Zulüm tamudan bir ateş, merhamet cennet meyvesi;
Haddini bilen canlara edep bayram elbisesi;
Hayırla yad edilenin ruhu sevep sarmalında,
Türk’ün kadim töresince güzel nam afet perdesi...
YUSUF BİLGE
..
15 MAYIS 2012 Salı 23:04:39
BEN * SANALYALAN * CAN
16 Mayıs 2012 Çarşamba 00:08:55
..
Yas tutar geceleri, gönlüm kimse duymadan,
Sabah olmaz bir kere, üç beş yıldız kaymadan.
Ömrüm geçti gidiyor, hayalinle yaşarken,
Eller gibi şad olup, gençliğine doymadan.
2 Mayıs 1990-Çarşamba/Konya
..
Gül aşkıma bakalım, şimdilik sende sıra,
Gün olup kapanacak, kalbimdeki bu yara.
Bakarsın insaf edip döner devran tersine,
Ağlayan sen olursun, kim bilir yıllar sonra.
17 Ekim 1984 - Çarşamba / Ankara
..
Kim bilir kaç can aldın, saplanıp bedenlere,
Önüne çıkanları düşürdün bir bir yere.
Şimdi bir müzedesin, tarihe mal olmuşsun.
Ey mağrur eğri kılıç, devrin geçmiş bir kere.
19 Şubat 1997- Çarşamba / İzmir
..
Kırktan sonra başlarmış, ağrı sızı ne varsa,
Yavaş yavaş düşermiş, içe ölümden tasa.
Gözlerde fer kalmazmış, dizde derman git gide,
En sadık dost olurmuş, kuru daldan bir asa.

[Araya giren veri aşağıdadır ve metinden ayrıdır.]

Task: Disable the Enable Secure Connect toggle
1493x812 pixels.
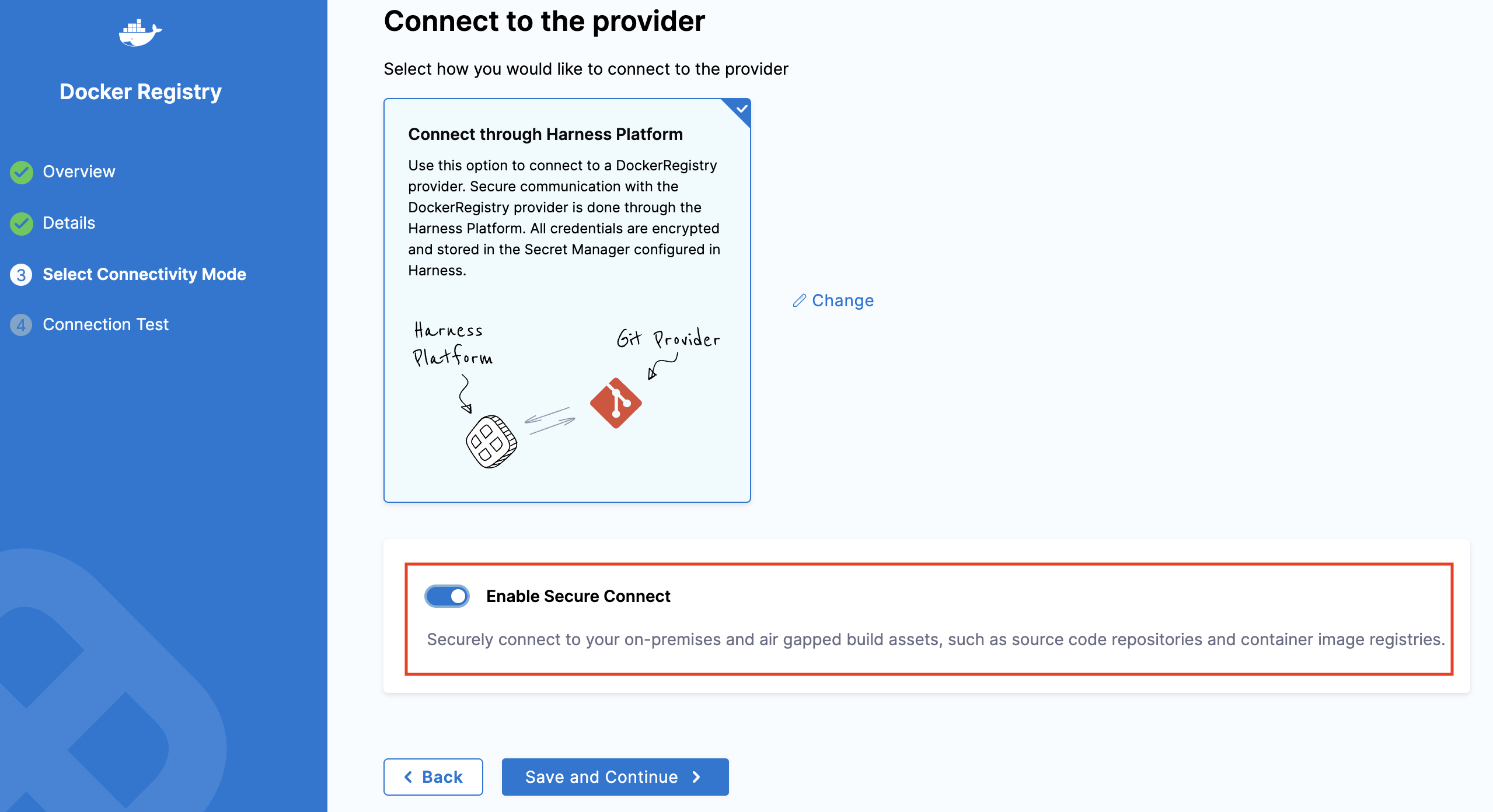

9 Şubat 2005 – Çarşamba / İzmir
..
Kolay olmuyor elbet, böyle sensiz yaşamak,
Bakmaya doyamazken, kalıp yıllarca uzak.
Neyse ki hayalin var, bu şehrin her yerinde,
İzliyorum onları, dolanıp köşe bucak.
3 Ekim 1990-Çarşamba/Bilecik
..
Bir kara yazgıdır bu, rızk için kara kömür,
Tedbire ne gerek var, böyle ucuzken özür…

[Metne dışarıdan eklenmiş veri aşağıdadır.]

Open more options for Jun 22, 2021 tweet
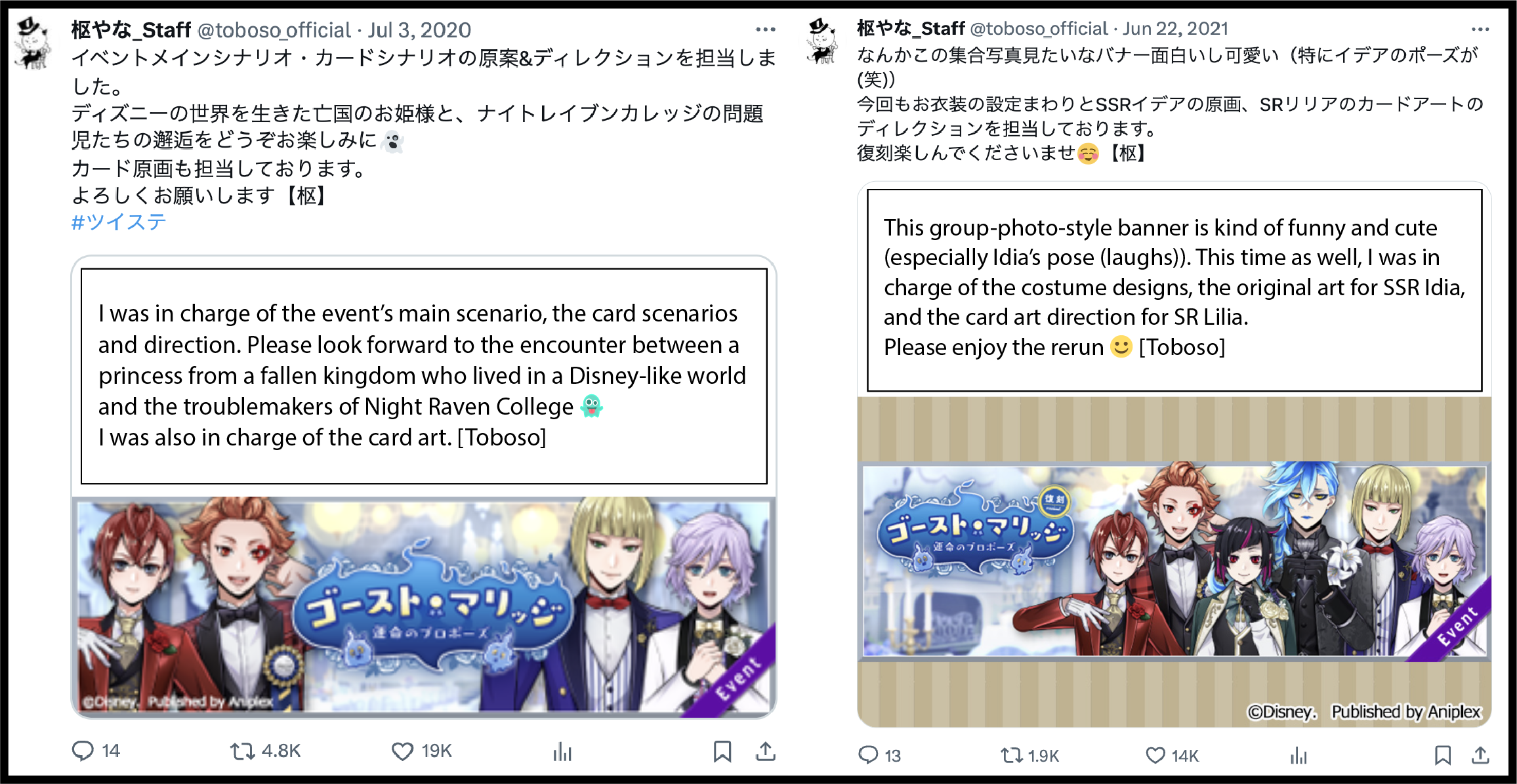Screen dimensions: 1517x784 1480,29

İster kazadır deyin; ister ihmal, cinayet,
Gitti canlar bir kere, artık sizlere ömür.
14 Mayıs 2014- Çarşamba / İzmir
..
Günah, sevap boynunda son sefere giderken,
Malı mülkü neylesin, teneşirdeki beden.
İster atlas kumaştan biçilsin itinayla,
Günahları arıtıp, aklar paklar mı kefen.
22 Ekim 1997- Çarşamba / İzmir
..
Palanı dar katırın bel üstü yağırlaşır
Ve paylaşılmayan yük giderek ağırlaşır;
Baş kakıncı natura başlar kısır döngüye;
Sürgit eza görenin vicdanı sağırlaşır...
YUSUF BİLGE
11 Temmuz 2012 Çarşamba - İstanbul
..
Ölüm meçhul bir ülke, gidenlerden yok haber,
Boş tabut yarın için, kim bilir kimi bekler?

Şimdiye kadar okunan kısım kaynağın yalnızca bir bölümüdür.